Dans quelques jours à peine, nous allons célébrer un autre anniversaire capital : il y a dix ans, en effet, la Russie entrait au Conseil de l’Europe, dans la famille des démocraties européennes. La chute du mur de Berlin et la fin des régimes communistes en Europe ont donné à notre Organisation une chance historique de remplir sa mission paneuropéenne : unir notre continent tout entier autour des valeurs communes que sont le pluralisme, le respect des droits de l’homme et la prééminence du droit. L’adhésion de la Russie au Conseil de l’Europe a été un élément déterminant du processus final. Tout au long de ces dix années, la Fédération de Russie a participé très activement aux principaux organes du Conseil de l’Europe – Comité des Ministres, Assemblée parlementaire et, bien sûr, Congrès des pouvoirs locaux et régionaux, que je représente. C’est pourquoi je ne puis que me réjouir de la prochaine présidence russe de notre Comité des Ministres, qui débutera en mai.

Mesdames et Messieurs,

Lorsqu’on évoque le parlementarisme européen, on pense le plus souvent aux parlements nationaux. Or, pour le Congrès, la construction d’une Europe sans clivages signifie davantage de cohésion aux niveaux régional et municipal, les plus proches des citoyens. En tant qu’organe représentant plus de 200 000 collectivités territoriales de notre continent, nous savons bien que l’Europe est une mosaïque de régions, de villes et de villages – de lieux où les gens vivent et travaillent. Aujourd’hui, construire une Europe sans clivages signifie aussi prendre acte de l’actuelle évolution politique, économique et sociale vers le niveau territorial, d’une forte tendance à la décentralisation, situation qui modifie radicalement l’équilibre national et local et qui nous engage impérativement à développer une coopération interrégionale et interterritoriale, une action commune. La Fédération de Russie, avec son vaste territoire et plus de 80 sujets – régions –, le comprend mieux que quiconque.

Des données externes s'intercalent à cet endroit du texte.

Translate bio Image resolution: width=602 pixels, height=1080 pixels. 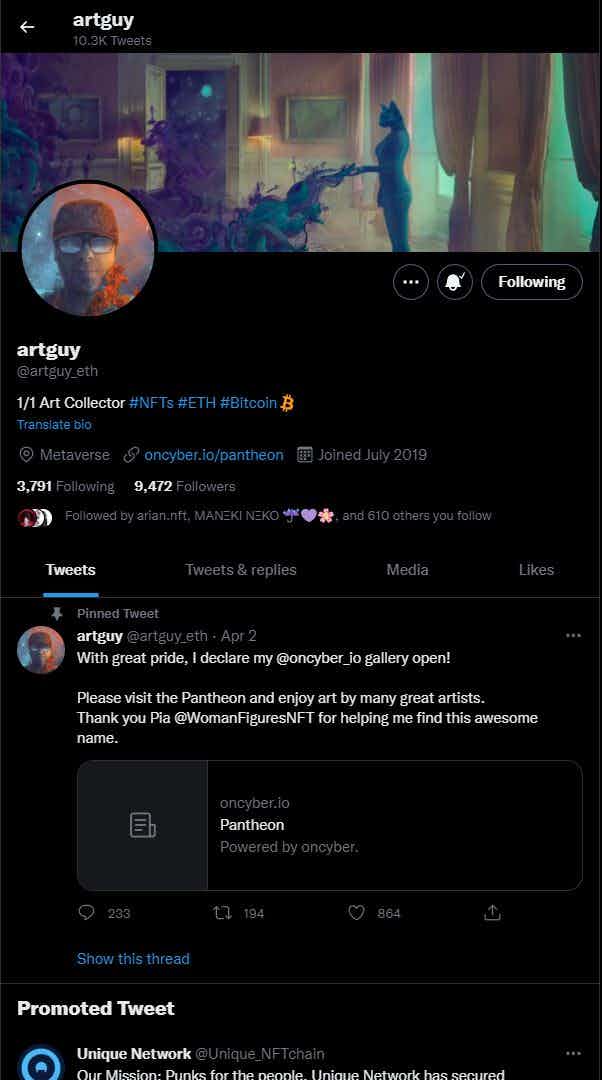pyautogui.click(x=54, y=425)
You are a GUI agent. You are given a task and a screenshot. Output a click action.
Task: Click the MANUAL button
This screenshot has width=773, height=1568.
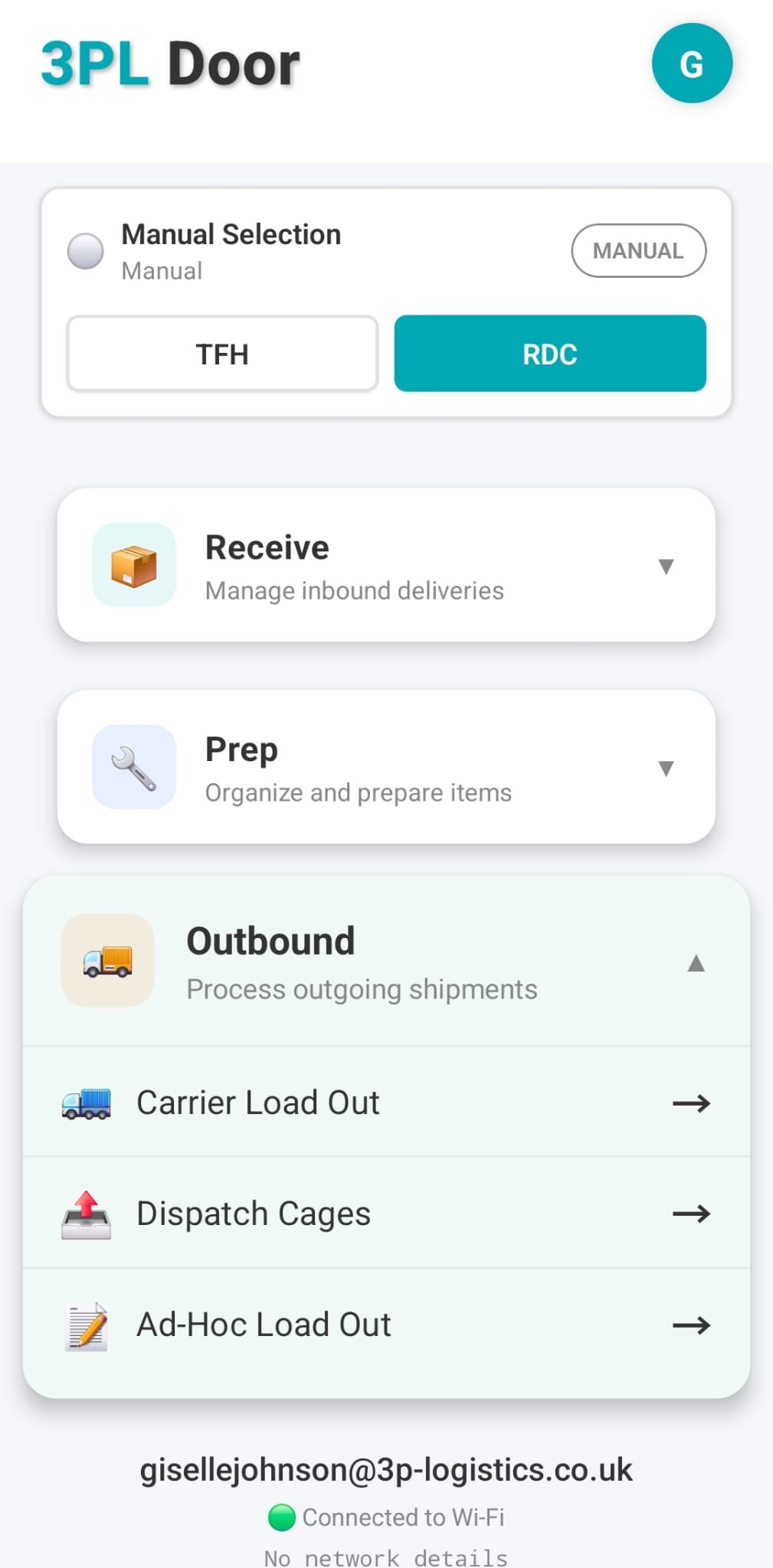[639, 250]
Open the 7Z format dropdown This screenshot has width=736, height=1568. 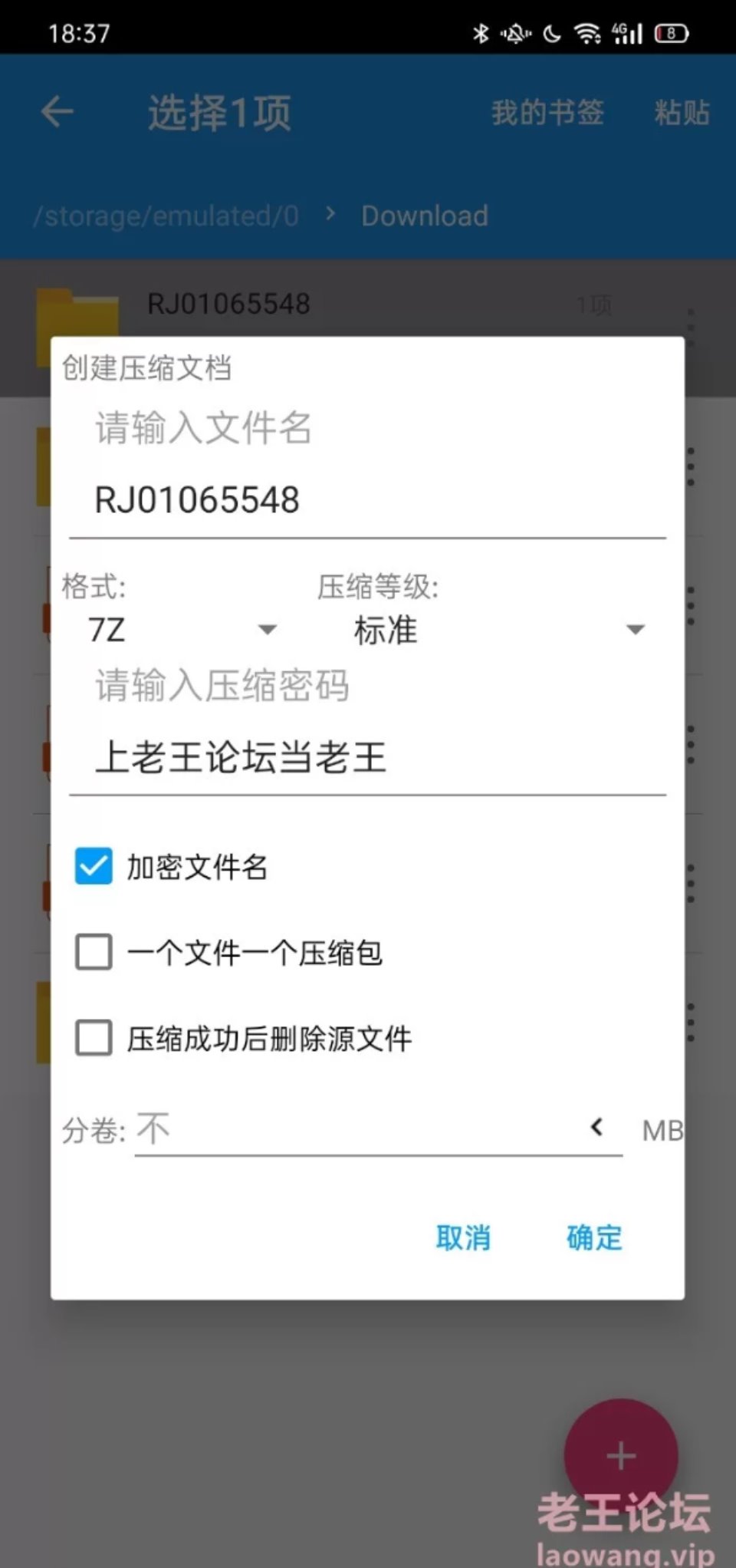181,630
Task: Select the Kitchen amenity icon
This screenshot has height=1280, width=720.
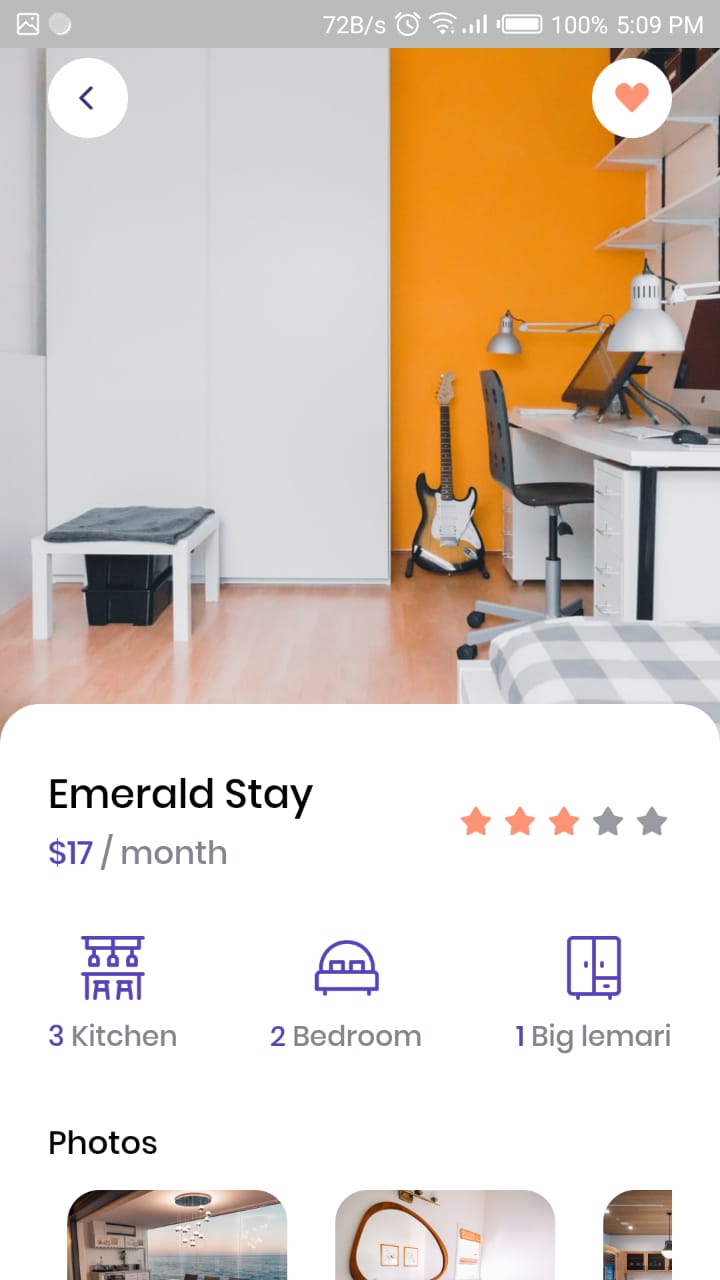Action: [x=112, y=965]
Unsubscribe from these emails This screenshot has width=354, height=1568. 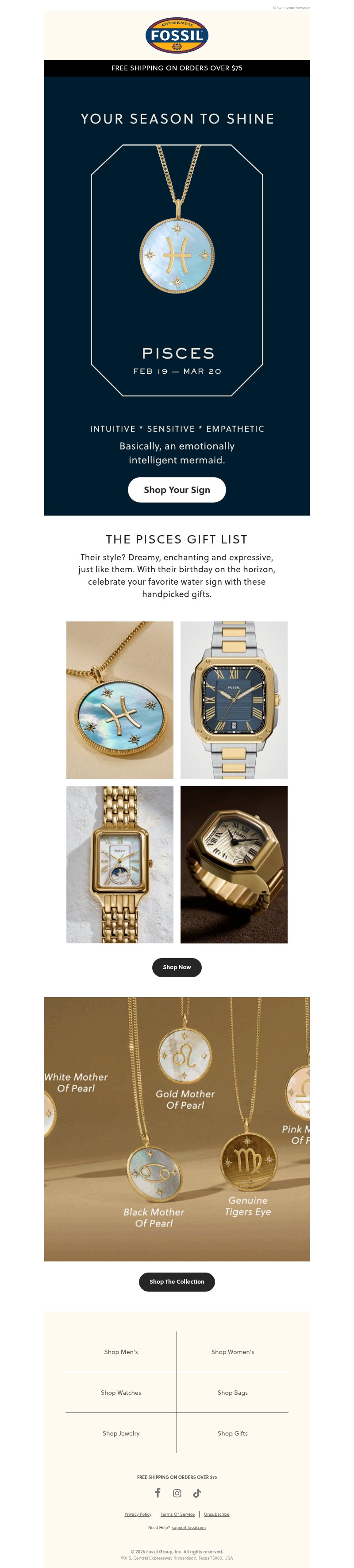216,1514
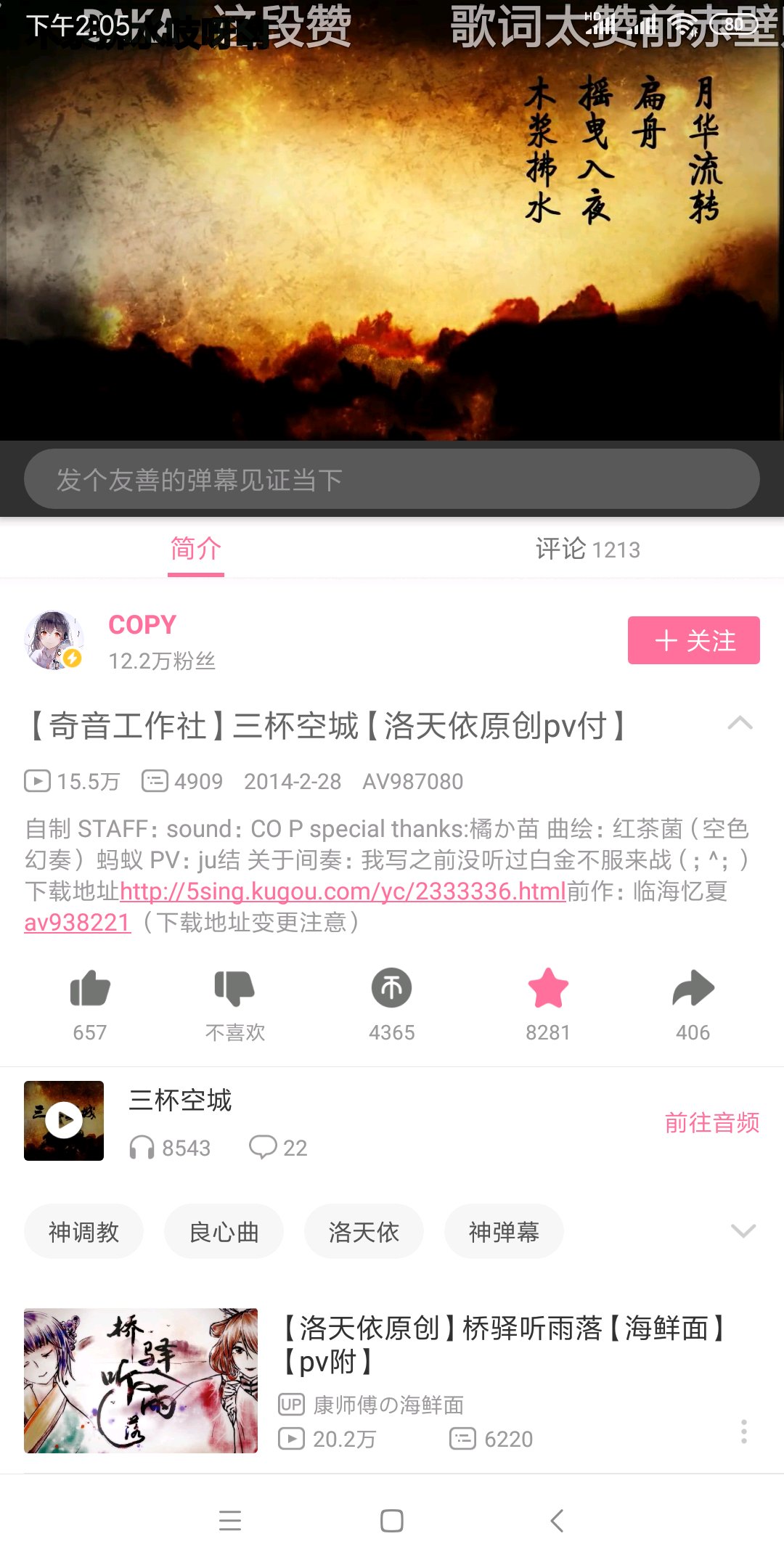
Task: Mark video as 不喜欢
Action: (x=234, y=989)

En vérité, notre Congrès n’a pas attendu que ce pays adhère au Conseil de l’Europe pour s’intéresser au fédéralisme russe et nous poursuivons nos travaux sur la question.

Pour nous, autonomie régionale et autonomie locale sont les piliers porteurs de toute société démocratique, le complément indispensable du parlementarisme national, la première ligne de défense des droits de l’homme et de l’État de droit, mais aussi le meilleur niveau qui soit pour garantir une bonne gouvernance produisant des résultats tangibles pour nos citoyens. N’oublions pas que la démocratie est née au niveau local… Sur l’Agora, à Athènes, lieu où les citoyens pouvaient faire connaîte leur volonté aux autorités et prendre des décisions publiques. N’oublions jamais que, sans démocratie locale et régionale, l’édifice démocratique de nos sociétés risque toujours de s’effondrer. A l’inverse, une démocratie locale et régionale qui fonctionne bien est un solide garant de la stabilité démocratique de notre continent.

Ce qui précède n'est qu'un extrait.